As a scientist, entrepreneur, and someone who enjoys spending my free time on fashion, sometimes it’s hard to integrate those worlds. I hope this series of posts will give you some insight and create a discussion in the current trends of wearables and future integration of high tech into fashion.

Every year, a few trends emerge at South by Southwest (SXSW) Interactive conference, where the startup community comes together to present the latest technology. One big trend of this year was wearable technology. Most are probably familiar with fitness tracker technologies like Fitbit and Nike Fuelband. Other impressive companies like BioNym, who showcased Nymi (biometrics and security on your wrist, tied to your unique heartbeat), introduced a world of changing paradigms in security and health. Now all these gadgets compete for “body real estate”.

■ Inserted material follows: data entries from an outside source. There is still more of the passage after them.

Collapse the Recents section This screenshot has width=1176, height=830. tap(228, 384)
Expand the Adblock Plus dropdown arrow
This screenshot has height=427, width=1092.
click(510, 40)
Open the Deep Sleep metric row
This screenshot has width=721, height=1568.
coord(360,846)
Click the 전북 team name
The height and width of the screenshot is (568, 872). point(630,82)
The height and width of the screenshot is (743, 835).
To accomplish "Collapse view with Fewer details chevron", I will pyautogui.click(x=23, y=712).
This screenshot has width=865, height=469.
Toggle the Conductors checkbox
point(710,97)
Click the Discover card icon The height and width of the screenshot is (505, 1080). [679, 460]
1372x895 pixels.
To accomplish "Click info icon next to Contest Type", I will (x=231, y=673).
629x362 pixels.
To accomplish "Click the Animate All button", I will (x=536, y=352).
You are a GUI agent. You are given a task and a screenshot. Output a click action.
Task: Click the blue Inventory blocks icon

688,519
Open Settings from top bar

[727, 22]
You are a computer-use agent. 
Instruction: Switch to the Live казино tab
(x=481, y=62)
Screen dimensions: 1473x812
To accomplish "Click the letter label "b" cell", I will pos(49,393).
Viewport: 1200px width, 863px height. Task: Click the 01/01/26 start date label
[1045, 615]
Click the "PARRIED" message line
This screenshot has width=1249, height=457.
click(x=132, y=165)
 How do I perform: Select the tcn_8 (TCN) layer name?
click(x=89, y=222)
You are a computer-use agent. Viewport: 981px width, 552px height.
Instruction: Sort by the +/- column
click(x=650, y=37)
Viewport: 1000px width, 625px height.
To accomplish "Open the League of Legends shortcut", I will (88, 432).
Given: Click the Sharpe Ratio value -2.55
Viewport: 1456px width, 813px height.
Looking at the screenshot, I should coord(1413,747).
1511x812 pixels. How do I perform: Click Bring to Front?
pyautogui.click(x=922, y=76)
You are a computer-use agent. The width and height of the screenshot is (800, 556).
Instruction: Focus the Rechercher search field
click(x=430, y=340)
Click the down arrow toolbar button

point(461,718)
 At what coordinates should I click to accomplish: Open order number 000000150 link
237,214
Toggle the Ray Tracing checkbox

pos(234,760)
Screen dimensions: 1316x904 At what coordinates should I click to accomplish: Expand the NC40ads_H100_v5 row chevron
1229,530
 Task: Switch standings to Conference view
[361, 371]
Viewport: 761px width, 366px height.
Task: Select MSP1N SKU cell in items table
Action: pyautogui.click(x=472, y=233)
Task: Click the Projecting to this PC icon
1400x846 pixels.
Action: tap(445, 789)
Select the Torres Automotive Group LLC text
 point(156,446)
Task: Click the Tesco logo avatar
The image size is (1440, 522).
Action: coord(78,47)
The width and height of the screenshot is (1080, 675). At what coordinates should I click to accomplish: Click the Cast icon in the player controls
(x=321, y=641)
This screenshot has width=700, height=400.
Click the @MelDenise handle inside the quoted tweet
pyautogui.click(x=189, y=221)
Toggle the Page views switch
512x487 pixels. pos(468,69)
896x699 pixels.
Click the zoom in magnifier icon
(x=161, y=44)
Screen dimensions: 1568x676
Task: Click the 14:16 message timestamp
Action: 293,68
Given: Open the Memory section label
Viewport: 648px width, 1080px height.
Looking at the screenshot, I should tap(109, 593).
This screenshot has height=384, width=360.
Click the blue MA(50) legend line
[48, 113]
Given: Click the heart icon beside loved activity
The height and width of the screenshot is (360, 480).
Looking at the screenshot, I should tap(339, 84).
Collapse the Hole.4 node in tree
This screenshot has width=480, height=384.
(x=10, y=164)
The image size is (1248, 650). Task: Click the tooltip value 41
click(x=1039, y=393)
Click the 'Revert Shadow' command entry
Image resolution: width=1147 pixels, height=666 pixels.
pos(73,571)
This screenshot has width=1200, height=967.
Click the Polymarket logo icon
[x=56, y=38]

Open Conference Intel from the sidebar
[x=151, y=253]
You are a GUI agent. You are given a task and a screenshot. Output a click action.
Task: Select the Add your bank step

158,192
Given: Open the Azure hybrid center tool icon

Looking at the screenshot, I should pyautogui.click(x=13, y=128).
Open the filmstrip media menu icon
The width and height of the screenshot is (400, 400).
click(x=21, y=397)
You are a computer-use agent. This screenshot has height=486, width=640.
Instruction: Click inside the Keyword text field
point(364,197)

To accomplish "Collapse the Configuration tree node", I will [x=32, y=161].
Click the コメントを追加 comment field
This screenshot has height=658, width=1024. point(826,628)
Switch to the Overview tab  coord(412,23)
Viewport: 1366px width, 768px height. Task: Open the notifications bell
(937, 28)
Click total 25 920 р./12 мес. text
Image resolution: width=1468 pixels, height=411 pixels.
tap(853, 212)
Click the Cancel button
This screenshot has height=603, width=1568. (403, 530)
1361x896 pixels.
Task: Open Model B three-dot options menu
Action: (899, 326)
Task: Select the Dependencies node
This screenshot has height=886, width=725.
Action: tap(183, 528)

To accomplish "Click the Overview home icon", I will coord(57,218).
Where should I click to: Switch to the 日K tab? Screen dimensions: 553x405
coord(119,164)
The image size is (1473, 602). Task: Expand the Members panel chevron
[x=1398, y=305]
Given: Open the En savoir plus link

Besides fitness trackers, integration of common technology into clothing is starting to rise. However, the wearable technology, when mixed with the fashion world, is often just for show. See Pharrell’s fiber optic dress challenge on Project Runway: All Stars, Victoria’s Secret Fashion Show 3D printed wings and corset, or Alexander Wang’s heat sensitive fabric during F/W 2014 Fashion Week–they looked gorgeous, but they didn’t enhance the user’s experience in any way.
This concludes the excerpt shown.